С котеночного возраста Нортону повезло: он не только редко болел, но обзавелся в Саг-Харборе потрясающим ветеринаром. Доктор Джонатан Турецкий был внимательным, нежным и на удивление основательным врачом. Каждый раз, возвращаясь после ежегодного осмотра домой, я говорил Дженис, что хотел бы, чтобы и мой врач был таким же дотошным по части обследования и анализов. Мне нравился доктор Турецкий. Как почти всем его пациентам — оплачивающим счета двуногим и больным четвероногим.

А вот Нортон его, к сожалению, терпеть не мог.

Это сводило доброго доктора с ума. Сколько лет он так тепло здоровался с моим котом, успокаивающе ворковал, замечательно обходился и искренне заботился о его здоровье, а мой доброжелательный, очаровательный, совершенный во всех отношениях мурлыка вел себя так, словно его осматривали крылатые обезьяны из «Волшебника страны Оз». Стоило доктору Турецкому приблизиться, Нортон начинал шипеть и превращался в Чарлза Бронсона, когда тот в «Большом побеге» пытался выбраться из тоннеля.
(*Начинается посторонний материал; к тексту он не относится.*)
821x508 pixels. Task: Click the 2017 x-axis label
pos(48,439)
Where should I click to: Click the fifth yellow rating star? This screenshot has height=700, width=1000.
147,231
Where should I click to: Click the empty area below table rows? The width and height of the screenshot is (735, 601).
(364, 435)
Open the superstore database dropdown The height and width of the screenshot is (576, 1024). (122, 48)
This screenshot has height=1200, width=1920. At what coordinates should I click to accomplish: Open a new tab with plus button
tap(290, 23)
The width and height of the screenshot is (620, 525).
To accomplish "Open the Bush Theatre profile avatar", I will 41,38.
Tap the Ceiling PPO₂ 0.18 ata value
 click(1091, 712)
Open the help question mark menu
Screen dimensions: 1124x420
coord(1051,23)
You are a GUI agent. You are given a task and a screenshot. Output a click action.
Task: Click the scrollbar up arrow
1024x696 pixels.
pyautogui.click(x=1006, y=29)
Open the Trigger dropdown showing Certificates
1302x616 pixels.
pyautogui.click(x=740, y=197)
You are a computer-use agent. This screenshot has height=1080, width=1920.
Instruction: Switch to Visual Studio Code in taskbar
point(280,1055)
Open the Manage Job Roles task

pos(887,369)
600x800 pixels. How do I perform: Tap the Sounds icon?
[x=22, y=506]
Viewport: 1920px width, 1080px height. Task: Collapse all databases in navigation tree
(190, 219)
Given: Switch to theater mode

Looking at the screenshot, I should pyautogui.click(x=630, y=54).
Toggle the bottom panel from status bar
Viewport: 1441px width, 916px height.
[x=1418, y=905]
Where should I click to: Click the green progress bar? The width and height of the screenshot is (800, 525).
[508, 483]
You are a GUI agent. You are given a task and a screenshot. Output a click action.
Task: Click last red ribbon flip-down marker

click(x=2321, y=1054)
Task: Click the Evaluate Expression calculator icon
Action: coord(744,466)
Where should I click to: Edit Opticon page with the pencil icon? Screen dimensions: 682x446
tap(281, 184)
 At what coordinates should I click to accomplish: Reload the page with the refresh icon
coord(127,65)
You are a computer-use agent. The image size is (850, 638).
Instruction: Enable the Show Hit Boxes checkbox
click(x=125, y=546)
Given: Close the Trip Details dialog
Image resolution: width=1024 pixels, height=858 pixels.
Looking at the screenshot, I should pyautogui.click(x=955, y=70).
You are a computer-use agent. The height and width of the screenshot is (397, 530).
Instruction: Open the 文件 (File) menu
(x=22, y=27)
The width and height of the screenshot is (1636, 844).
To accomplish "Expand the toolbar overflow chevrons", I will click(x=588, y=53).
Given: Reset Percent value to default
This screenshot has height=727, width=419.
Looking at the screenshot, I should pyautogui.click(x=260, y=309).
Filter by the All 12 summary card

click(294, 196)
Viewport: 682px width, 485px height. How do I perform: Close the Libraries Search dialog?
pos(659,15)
Как вам теперь известно, Нортон бывал повсюду, объездил целый мир, никогда не жаловался и путешествовал с охотой. Радовался, когда его сажали в машину. С удовольствием, без всяких проблем сидел у меня на коленях в самолете. Поезда, корабли (да все, что угодно, кроме поездки в корзине на переднем крыле велосипеда, но это был неудачный эксперимент, и лучше о нем не вспоминать) — Нортон всегда был доволен и безоговорочно на все соглашался. За одним исключением: когда я сажал его в машину, чтобы везти к ветеринару. Едва коснувшись сиденья, он принимался вопить, как привидение. Вой стоял такой, словно волк голосил на луну. Не представляю, откуда Нортон каждый раз узнавал, что мы едем по шоссе 114 в кабинет Турецкого на Гудфренд-драйв. Ведь мы пользовались этой дорогой, и когда вовсе не собирались посещать ветеринара. Но кот всегда знал и весь путь орал, не закрывая пасти. Усугубило ситуацию и стало испытанием для чувств врача, когда через несколько лет лечения Нортона он включил в практику еще одного ветеринара — человека с потрясающей фамилией — доктор Пеппер. Все было бы ничего, если бы, обращаясь к нему, вставлять еще имя — Эндрю. Но я не мог удержаться от соблазна называть его доктором Пеппером. Вот против него у Нортона не было никаких возражений. Ни истерии, ни трясучки от страха в углу, ни умоляющих взглядов в мою сторону. Док Турецкий только качал головой, но как будто смирился с реальностью, и когда требовались процедуры, которые Нортон особенно не любил, — например, взять кровь (меньше всего на свете коту нравилось, когда у него брали кровь), отступал и, отставляя в сторону самолюбие, призывал доктора Пеппера. Я был тронут его отношением и пытался объяснить Нортону, как ему повезло, что в его кошачьем распоряжении есть такой чуткий и душевный человек. Но что бы я ни говорил, ничего не помогало. Несмотря на всю нежность врача, Нортон по-прежнему видел в Турецком нациста, а в Пеппере спасителя-союзника.